When in the sixties with the Free Jazz the musical sound was expanded
among other things into the areas of sounds and noise, the musicians
thereby operated also a 'cult of the intensity'. This is not to
be found
in its original pure form in TOOT, appears however
break-through-transcended, as temporary, needle eye expressionistic
contrast settings, embedded in the environment of sensitive and
fragiler
sound things of three musicians, whose individual creations of sound
merge into one another and thus hardly still as voice, trumpet or
synthesizer are to be constituted.
Nearly inaudible music streams through the real time-composed textures:
air breaths out of a trumpet, without forming a tone, and from a
mouth,
which gives stridulatory, groaning, hissing, howling, bubbling sounds
of
itself.
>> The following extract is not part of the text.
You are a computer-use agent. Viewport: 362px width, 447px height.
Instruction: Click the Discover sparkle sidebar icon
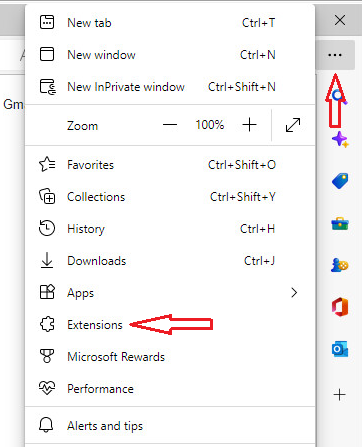click(340, 139)
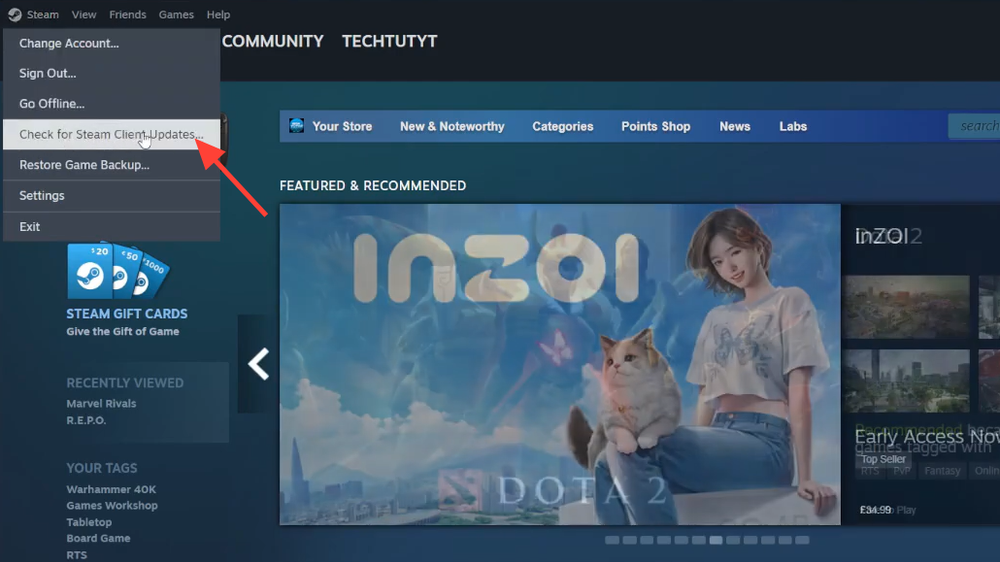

Minton, the miracle of voice, can immitate each noise of
its
colleagues, also those 20 Hz sounds and other sound substances of
Lehns
analogue synthesizer, whose electronic sounds are able to bridge
the
contradiction between technology and nature.
Like coincidentally developing rhythms disappear fast again in
the
nothing. The poetry of this music lies in its fragility....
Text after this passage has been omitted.